The third form of violence is cultural/relational, which Galtung says are those “aspects of a culture that legitimize violence and make violence seem like an acceptable means of responding to conflict. It’s a way a community or individuals view themselves in relation to themselves, to others, and the world.  It often supports a sense of superiority over, and dehumanization of other cultures.” (qtd. in Peterson, 41).

The violence of actions and words and attitudes that one individual uses against another is easy to spot even if it’s not easy to address. The violence committed against an “underdog” can even be measurable: six puncture wounds on the little dog and none on the big dogs.  But structural and cultural violence isn’t always so obvious. That’s why many Christians haven’t recognized that scriptures—from Isaiah to the Gospels—actually decry economic and political injustices as forms of violence. 

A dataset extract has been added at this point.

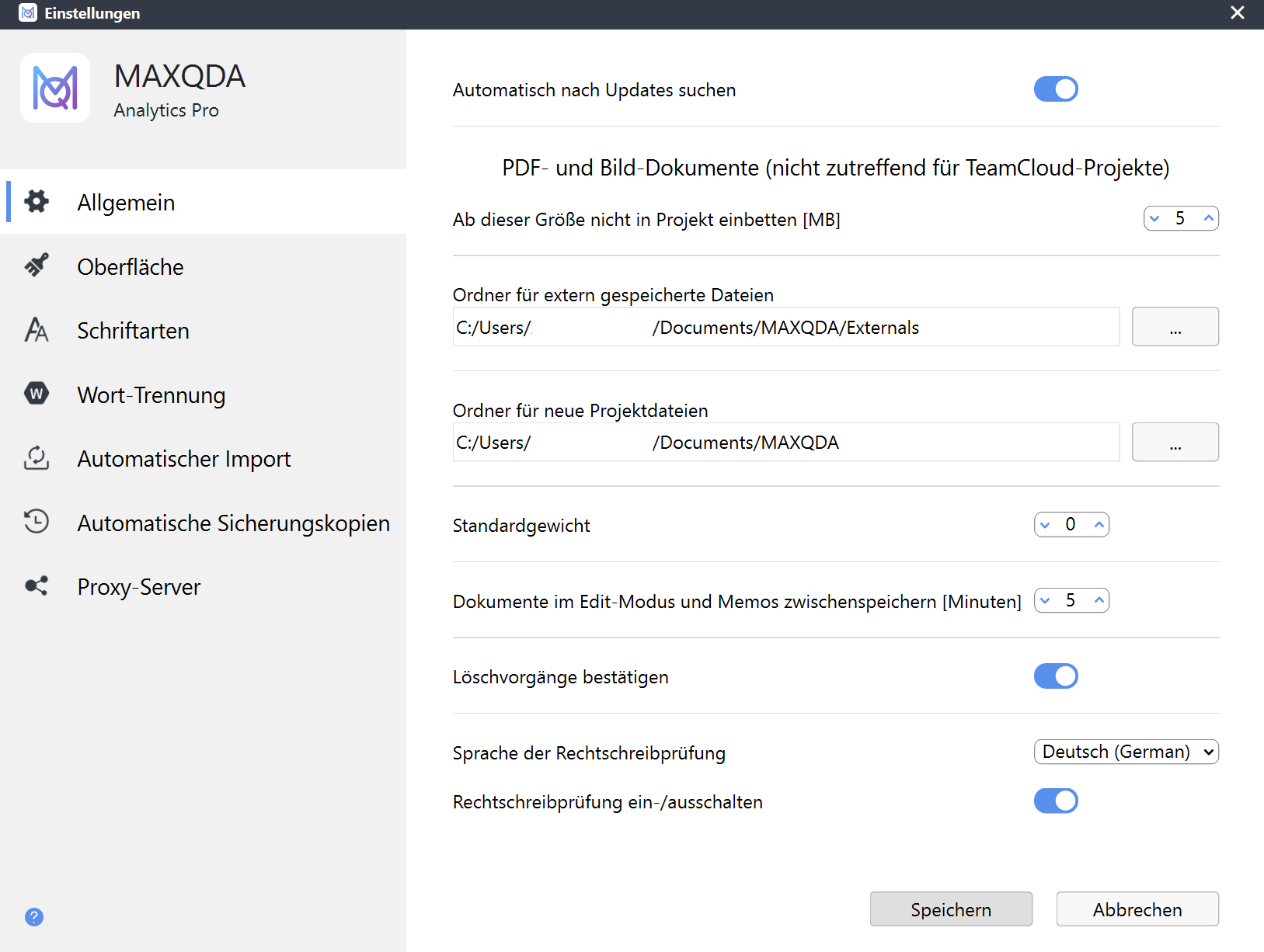The image size is (1264, 952).
Task: Disable automatic update checking
Action: [1056, 89]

Look at today’s passage from Isaiah, which the writer of Mark later paraphrased.

A voice cries out: “In the wilderness prepare the way of the Lord, make straight in the desert a highway for our God. Every valley shall be lifted up, and every mountain and hill be made low; the uneven ground shall become level, and the rough places a plain.”

The prophet recognizes that a leveling must occur if we’re to receive God, if God’s way is to be created. Figurative valleys must be elevated; symbolic hills need to be leveled; God’s way, the Lord’s “highway” must be level. God’s kingdom lifts up the lowly and eliminates unfair privilege. Through symbolic topography, Isaiah implies that reparations may need to be made, systems equalized, and economic disparities corrected before we can receive God into our midst. Genuine peace cannot exist alongside injustice. The Roman Empire's "peace" during Jesus’s time—pax Romana—was a false peace maintained through fearsome threats and military domination.  Genuine peace is not mere absence of protest or conflict. It’s not passive, doormat acceptance of unjust treatment or degradation, which would allow violence to the human spirit. Living with hunger, being subjected to verbal abuse, being denied opportunity and choice and self-expression are forms of violence. Real peace is founded on fairness and equality and honoring the dignity of all.

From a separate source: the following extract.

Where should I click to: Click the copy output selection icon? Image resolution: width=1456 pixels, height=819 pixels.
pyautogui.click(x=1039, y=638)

The Psalmist put it this way:  “Righteousness (which means social/economic justice in the Hebrew Bible) and peace kiss each other.”  Peace and justice must kiss.

We are bearers and bringers of Good News of God’s peaceful reign. 

People of faith must practice empathy and compassion in order to live nonviolently. People of faith must “study war no more” but instead study and think critically and creatively about peace and expose societal structures to make level the pathway for God’s peace.  Followers of Jesus are called to treat the “least” in society with a certain privilege to honor Jesus as we lift up the valleys and lower the hills. 

As I recall my unpreparedness for violence against my dog Rascal, I imagine Advent as proactively preparatory for the coming of the Christ, calling us think through our commitments to nonviolence and how we want to live that out. If we wait until we are in conflict with friend or family member to develop a plan of nonviolence, we may be as unprepared as I was during a dog fight. If we have not become sensitized to cultural and structural inequities, we might be as ill-equipped to work for genuine peace as the Romans with their phony Pax Romana. If we are not cultivating the spirit of peace within, we'll have no inner resources for peacemaking in the world.

John the Baptist calls us to prepare the way of peace—in our relationships, in our society’s structures—through a commitment not only to peace but to justice.  Jesus taught us how.


Peterson, Ken, ed.  Engaging Our Conflicts: An Exploration of Nonviolent Peacemaking.  Louisville: JustFaith Ministries, 2009.